[[ ENTRIES SHOWN open ]]

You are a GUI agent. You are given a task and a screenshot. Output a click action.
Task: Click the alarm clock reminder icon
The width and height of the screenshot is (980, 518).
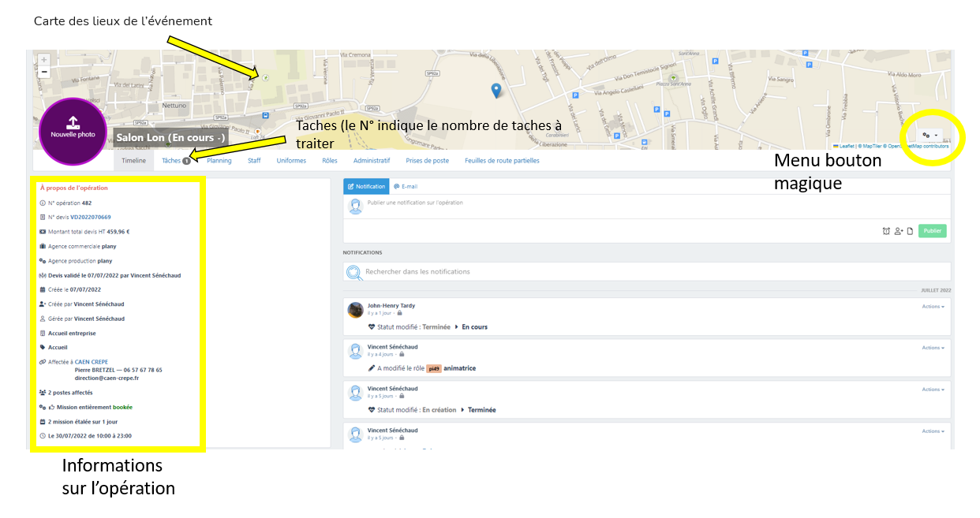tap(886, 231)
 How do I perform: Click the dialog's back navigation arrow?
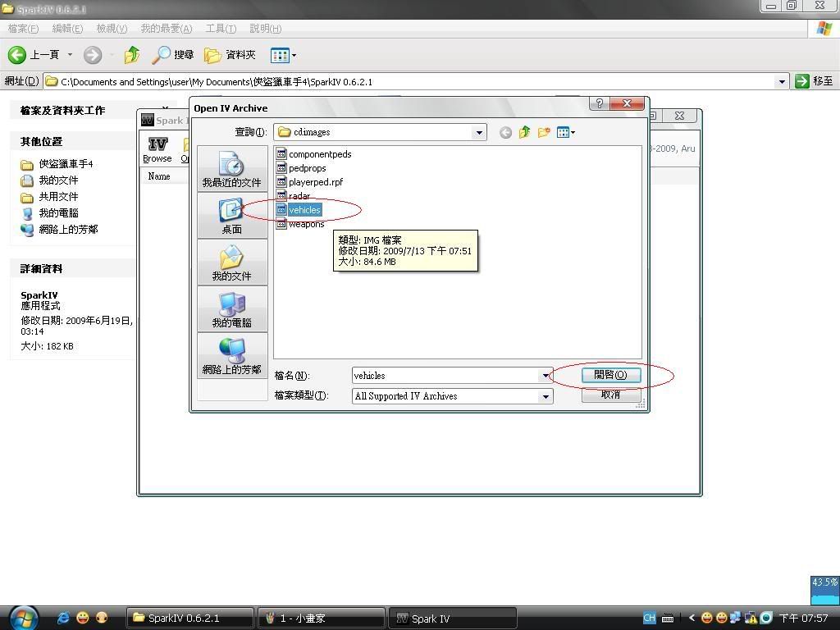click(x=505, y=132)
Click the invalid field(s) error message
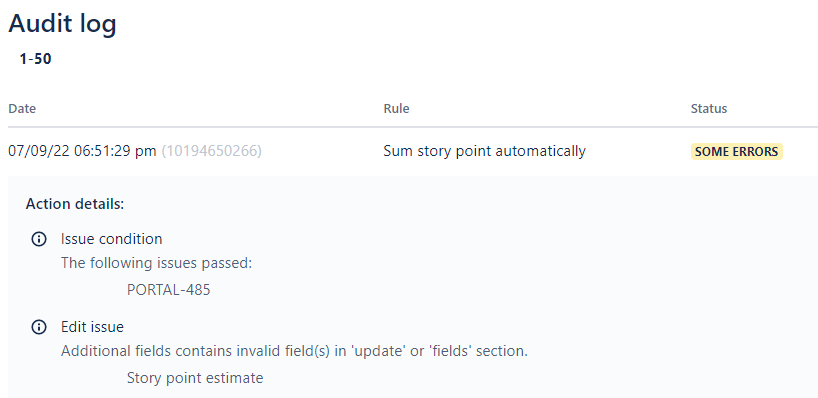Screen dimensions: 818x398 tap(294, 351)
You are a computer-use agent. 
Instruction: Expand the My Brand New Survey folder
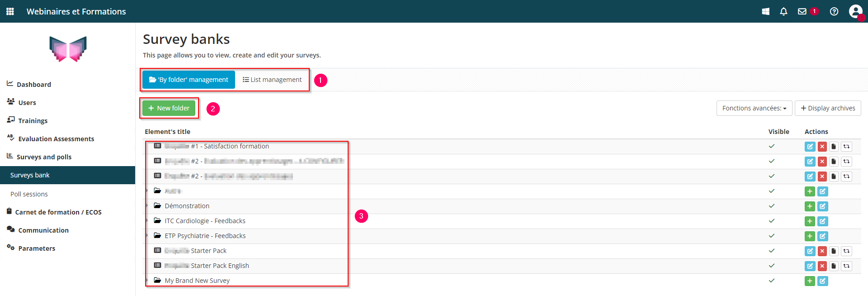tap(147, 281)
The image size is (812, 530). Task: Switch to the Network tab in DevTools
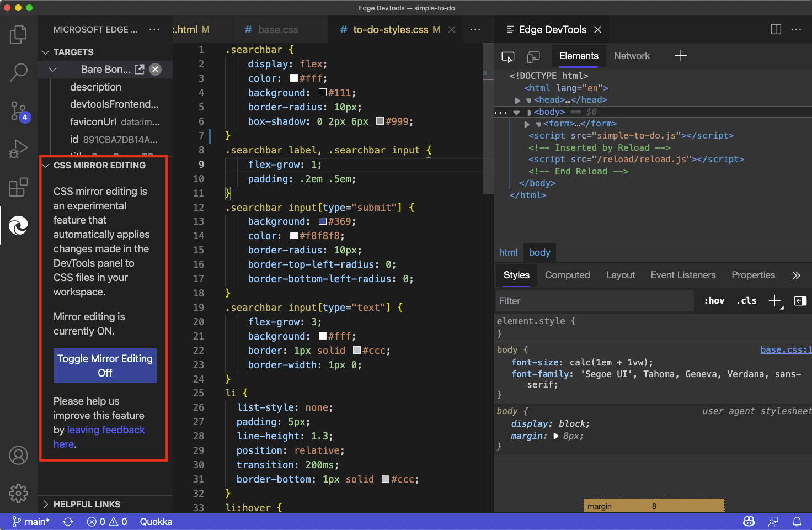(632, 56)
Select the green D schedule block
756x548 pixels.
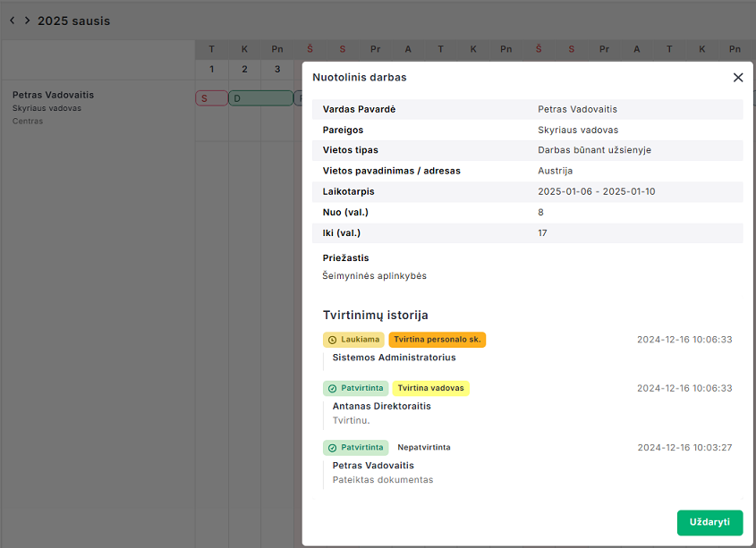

[[ ENTRIES SHOWN closed ]]
[[ ENTRIES SHOWN open ]]

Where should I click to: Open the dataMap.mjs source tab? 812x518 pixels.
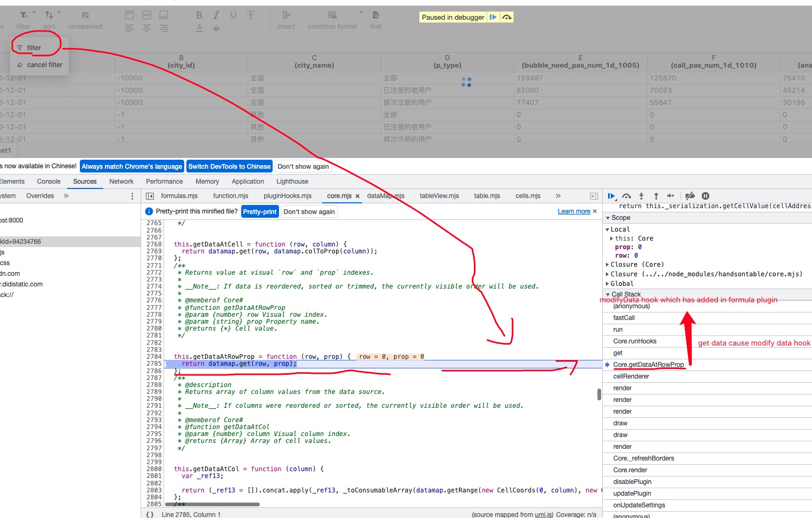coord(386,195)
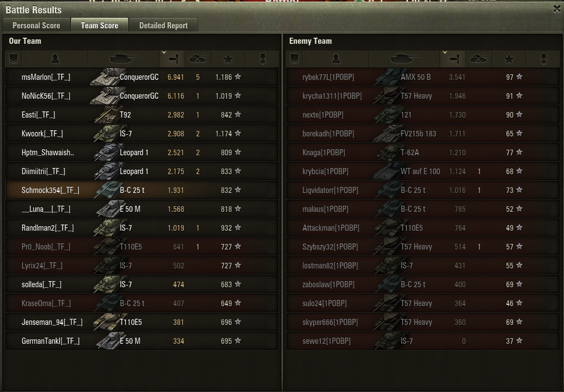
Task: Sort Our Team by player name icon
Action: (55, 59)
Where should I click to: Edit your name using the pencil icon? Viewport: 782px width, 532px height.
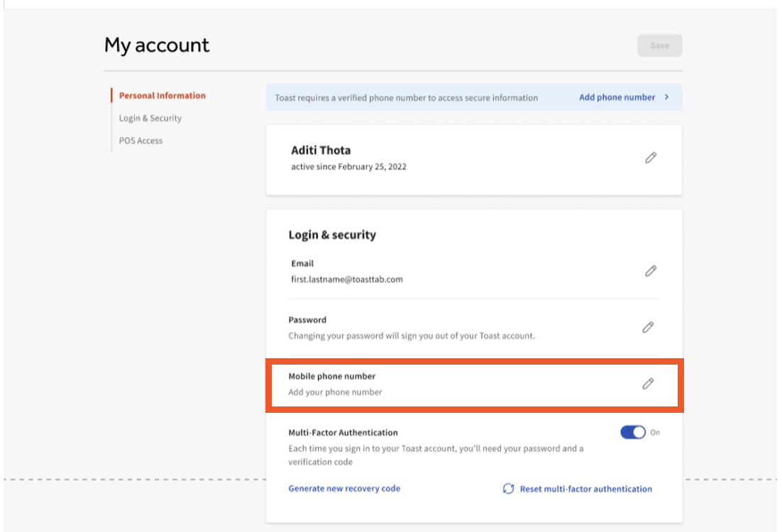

[[ ENTRIES SHOWN closed ]]

Could you repeat, exactly, only the lines above starting at the one that has "You are a GUI" and stopping after the one that has "756x548 pixels.", without the pictures?

You are a GUI agent. You are given a task and a screenshot. Output a click action.
Task: Click the alarm clock reminder icon
The width and height of the screenshot is (980, 518).
tap(886, 231)
 How do I perform: Click the dialog's back navigation arrow?
click(x=505, y=132)
Click the invalid field(s) error message
Screen dimensions: 818x398 tap(294, 351)
You are a computer-use agent. 
Instruction: Expand the My Brand New Survey folder
tap(147, 281)
The image size is (812, 530). Task: Switch to the Network tab in DevTools
(632, 56)
Select the green D schedule block
756x548 pixels.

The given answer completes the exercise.